Sam Staples

Personal information
- Full name: Samuel James Staples
- Batting: Right-handed
- Bowling: Right-arm offbreak

International information
- National side: England;
- Test debut: 21 January 1928 v South Africa
- Last Test: 4 February 1928 v South Africa

Career statistics
| Competition | Test | First-class |
| Matches | 3 | 385 |
| Runs scored | 65 | 6,470 |
| Batting average | 13.00 | 17.02 |
| 100s/50s | 0/0 | 1/19 |
| Top score | 39 | 110 |
| Balls bowled | 1,149 | 75,609 |
| Wickets | 15 | 1,331 |
| Bowling average | 29.00 | 22.85 |
| 5 wickets in innings | 0 | 72 |
| 10 wickets in match | 0 | 11 |
| Best bowling | 3/50 | 9/141 |
| Catches/stumpings | 0/– | 335/– |
- Source: CricInfo, 2 August 2020

= Sam Staples =

English cricketer

Samuel James Staples (18 September 1892 – 4 June 1950) was an English cricketer who played first-class cricket for Nottinghamshire in the 1920s and early 1930s. He played in three Tests for England against South Africa in 1927–28. He would have toured Australia in 1928–29 but his health broke down before the tour began.

However, as a stock bowler for Nottinghamshire, Staples was an essential part of their successful team in the 1920s because his long spells of accurate medium-pace bowling allowed speedster Harold Larwood and the physically sensitive Tich Richmond to be more effective. Although on a relatively few occasions his off-break from round the wicket could be quite unplayable, Staples rarely obtained exceptional averages even in helpful summers but there is unlikely that without his ability to keep more penetrative bowlers fresh, Nottinghamshire's bowling would have been less formidable.

_ _ _ _ _

• Stated goal 1
Answer the following from the profile of Sam Staples.
(a) On what date did Staples make his Test debut, and against which side?
(b) How many wickets did he take in first-class cricket?
(c) For which county did he play first-class cricket?
• Stated goal 2
Reproduce word for word the passage of the Sam Staples profile starting at "However, as a" and ending at "been less formidable.".

• Information supplied
_ _ _ _ _

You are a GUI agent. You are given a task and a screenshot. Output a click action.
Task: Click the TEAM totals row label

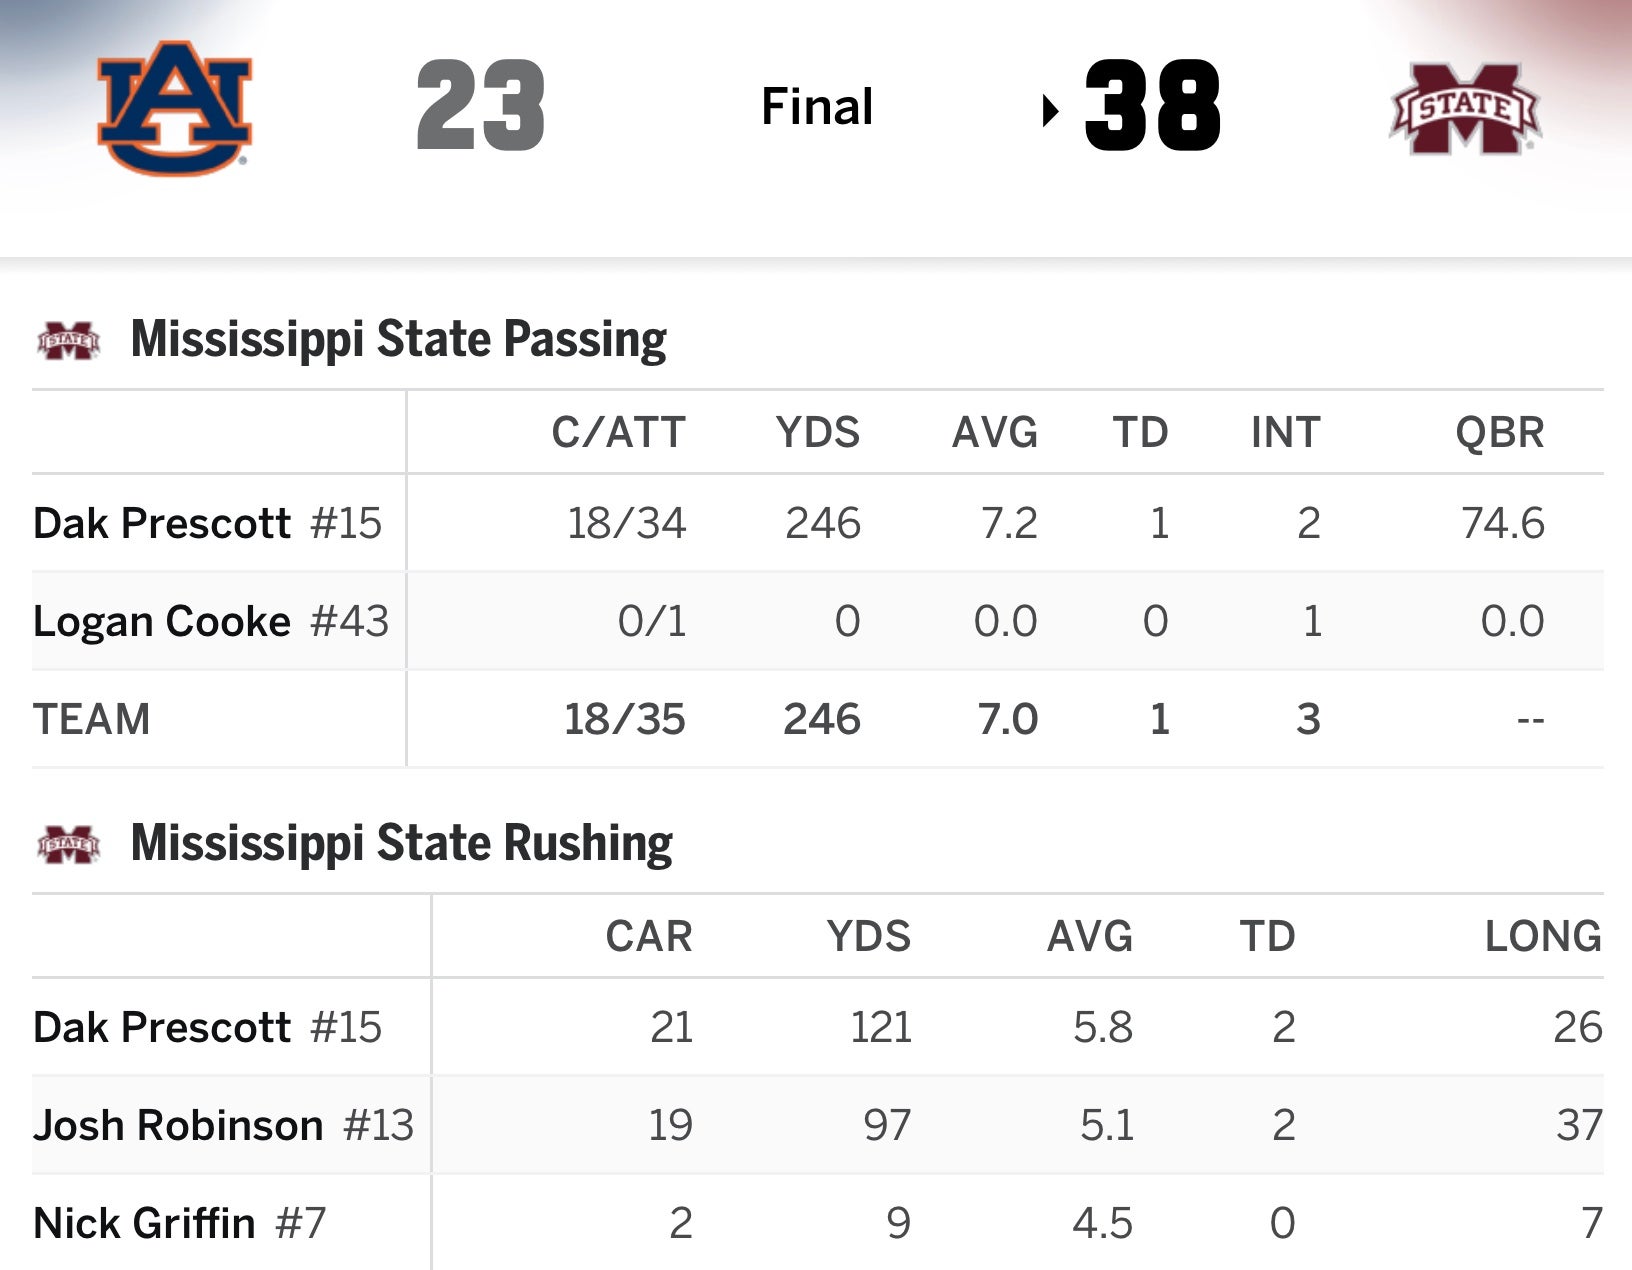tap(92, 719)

_ _ _ _ _

• Full solution 1
(a) 21 January 1928, against South Africa.
(b) 1,331.
(c) Nottinghamshire.

• Full solution 2
However, as a stock bowler for Nottinghamshire, Staples was an essential part of their successful team in the 1920s because his long spells of accurate medium-pace bowling allowed speedster Harold Larwood and the physically sensitive Tich Richmond to be more effective. Although on a relatively few occasions his off-break from round the wicket could be quite unplayable, Staples rarely obtained exceptional averages even in helpful summers but there is unlikely that without his ability to keep more penetrative bowlers fresh, Nottinghamshire's bowling would have been less formidable.